Aneuploidy, Polyploidy, Mosaicism Flashcards
What are five examples of “checkpoint” control mechanisms that ensure the fidelity of the cell cycle?
- DNA damage checkpoint
- DNA duplication checkpoint
- G1 checkpoint
- G2 checkpoint
(etc. ) - Mitotic checkpoint (also called the spindle assembly checkpoint)
During what phase of the cell cycle do chromosomes typically initiate condensation?
Prophase
What are three important components of prophase during mitosis?
- Interphase microtubules start to array around the nucleus and later the chromosomes.
- Nuclear envelope disassembles.
- Fully compacted chromosomes spill into the cytoplasm so that they can align at the equator during metaphase.
Gametes that have missing or extra chromosomes can give rise to what two common problems?
- Cancer
2. Birth defects
The actual centromere consists of what two things?
- DNA
2. (Different) centromere proteins (CENP’s)
Describe the DNA organization of an alpha-satellite DNA strand with 171 base pairs.
- Higher order repeats of alpha satellite monomers.
- Tandem higher order repeats of the repeats mentioned above.
- Protects integrity of centromere functions.
What are the two main protein domains in human centromeres?
- CENP’s
2. Histones
Describe the organization of the centromere/kinetochore complex in humans.
- Extended chromatin fibers from human interphase cells demonstrate discontinuous CENP-A domains interspersed with histone H3 domains.
- Other CENP’s and core histones form important structure of centromere and support its function.
- Essential to folding centromeric chromatin in mitotic chromosomes.
What did hypotonic stretching of human chromosomes followed by immunofluorescence with human anti-centromere antibodies reveal and what do these findings suggest?

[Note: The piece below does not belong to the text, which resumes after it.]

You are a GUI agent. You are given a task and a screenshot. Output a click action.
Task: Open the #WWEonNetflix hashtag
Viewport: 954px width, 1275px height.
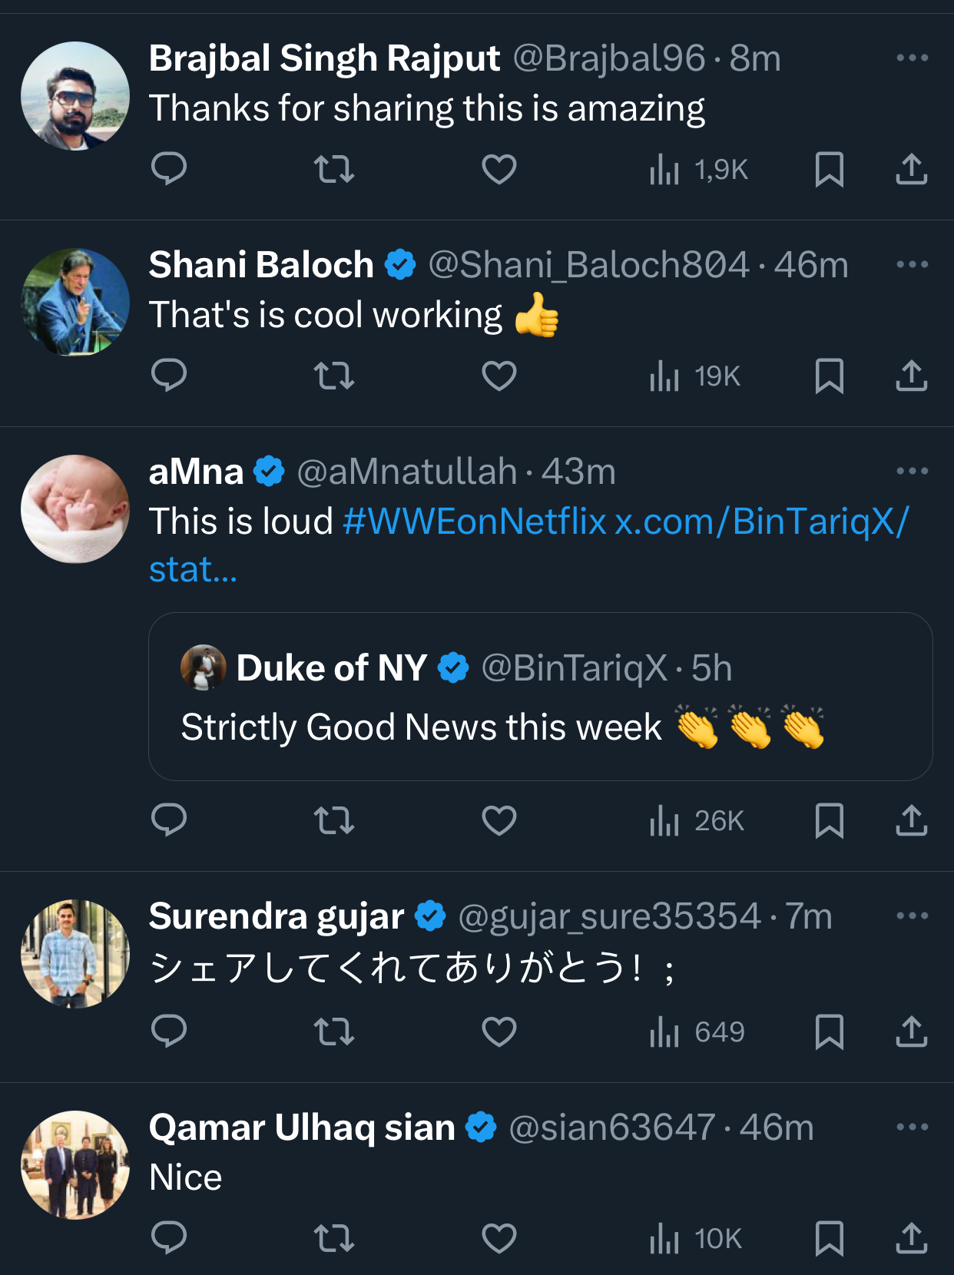474,522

- Discontinuous distribution of centromere proteins.
- Dot-like distribution of centromere antigens
- The above suggests a multiple subunit organization of the centromere/kinetochore complex.
What is kinetochore?
A protein complex flanking the two sides of the centromere which contains microtubule attachment sites.
What are the three main elements of the centromese/kinetochore complex and what are their roles?
- Outer kinetochore (site of microtubule binding)
- Inner kinetochore (region of distinctive chromatin composition attached to the primary construction).
- Inner centromere (a heterochromatin domain that is a focus for choosiness and other regulatory proteins).
Describe the composition of the outer kinetochore.
Comprised of diverse microtubule motor proteins, regulatory kinases, microtubule binding proteins, and mitotic checkpoint proteins (usually 10-50 microtubules per kinetochore).
What are the four most commonly studied centromere proteins (CENP’s)?
- CENP-E
- CENP-A
- CENP-B
- CENP-C
What three things are important to know about CENP-E’s?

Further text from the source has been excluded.